The thresholds for extending the evolutionary synthesis: How far can we go?

[Slides from the presentation]

The research project “Methodological design of extended evolutionary synthesis: interdisciplinary framework for social and life sciences” (Russian Science Foundation, № 22-18-00383) faces the challenges of crossing interfaces between traditional scientific disciplines, paradigms (in Kuhn’s sense), research programmes (in Lakatos’ sense) and even subtler exploratory projects. Our point of departure is the need to fully utilize the potential of interpretation and thus of semiotics with its interpretant as the utmost noumenal instance of cognition. It seems promising to move top-down through the layers of scientific knowledge from the humanities and social sciences towards the life sciences and further to chemistry and physics as well as to quantum mechanics and cosmology with its string theories, etc. However adventurous this idea may seem, the Anthropic Principle in any of its versions implies that interpretation along with observation, calculus and patterning is universal and applicable to any state of the Observed (measured, shaped and interpreted) Universe or its constituents. But it is even more evident that interpretation as we use it in our everyday lives – moreover in social and human research – cannot be bluntly applied to study of life forms or molecules or galaxies. We all know about fallacies of anthropomorphism and other obvious cognitive restrictions and methodological censures.

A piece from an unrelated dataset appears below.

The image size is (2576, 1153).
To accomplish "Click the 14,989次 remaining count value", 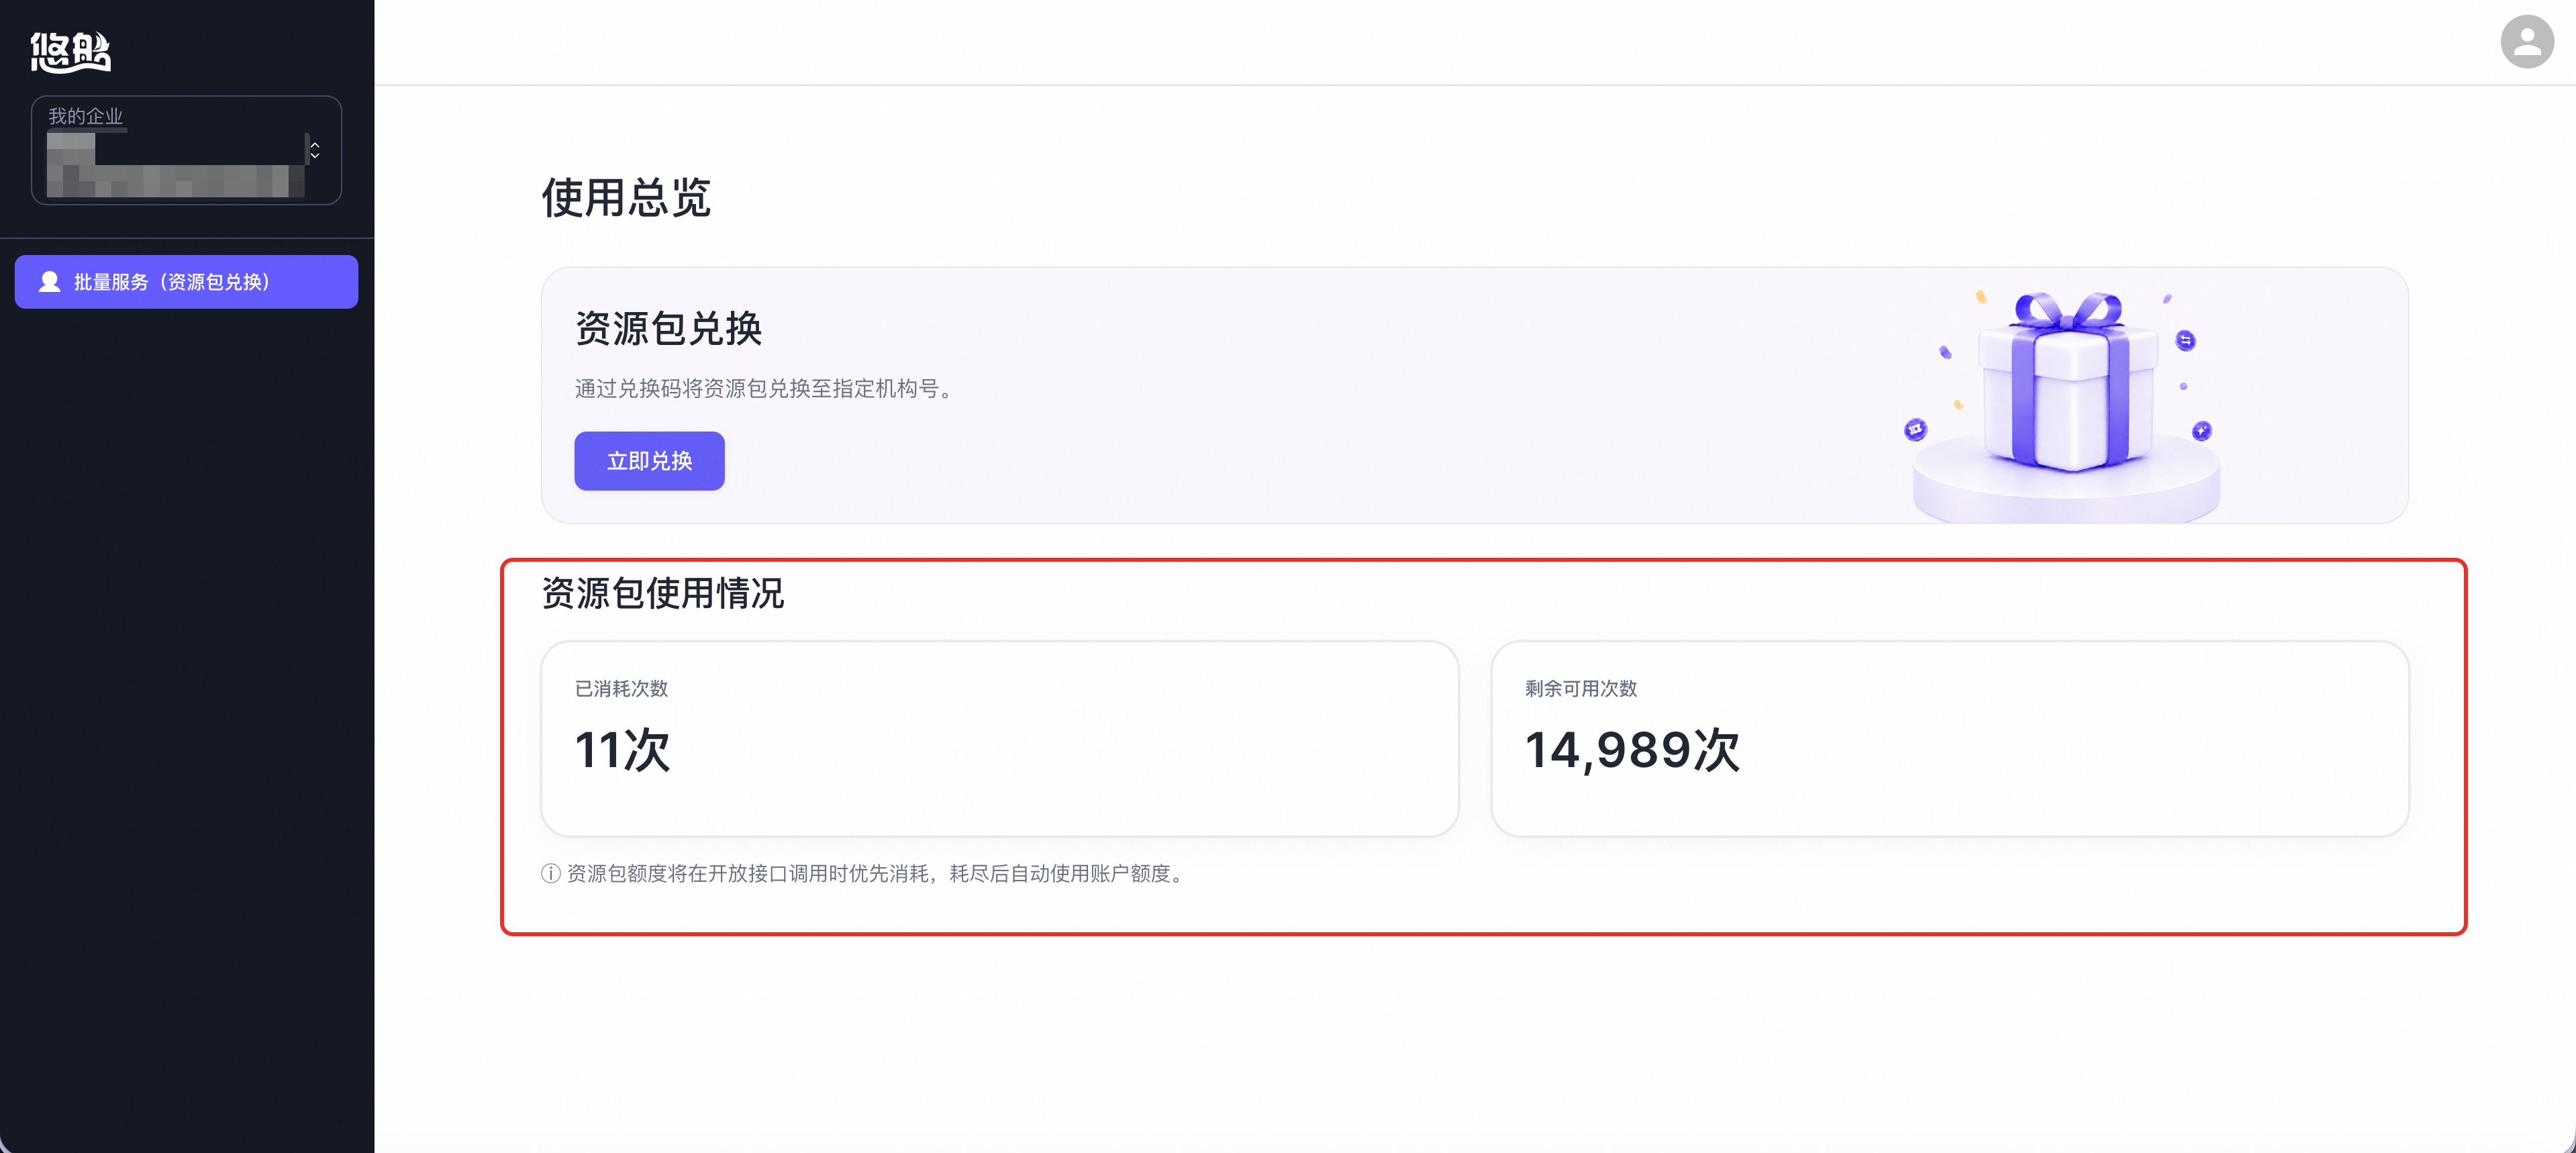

We also know that although Kantian antinomies cannot be resolved once and for good, our human cognitive capacities to conclude (Urteilskäfte) allow us to find here and now pragmatic and palliative solutions. Such solutions inherently are specific and not universal. But consistent exploring of their systematic series and sequences may allow us to disclose transitory forms as well as their pragmatic and palliative mutual interaction. Typically cases and instances reveal themselves on the interfaces or thresholds between domains of our Observable Universe or thresholds of human cognition and scientific investigation.

The much-discussed biosemiotic threshold is a typical case of this. Different authors and schools of thought debate if interpreting and coding stay on different sides of the divide or on the opposing banks of Rubicon, or mingle on the threshold created by the overlapping of distinctly different domains dominated either by coding alone or coding with interpreting. The paper suggests we should go further and explore a series of far-fetching reductions of interpreting and coding. This series may include copying (making an alternative sample of the original), reproducing (making another instance of something which is separate and selfsame), and finally pulsating (reappearing again and again). All those distinctly different forms can be related to each other by the usage of a common operational scheme: recursion with inversion or rather recursion with an inverse switch.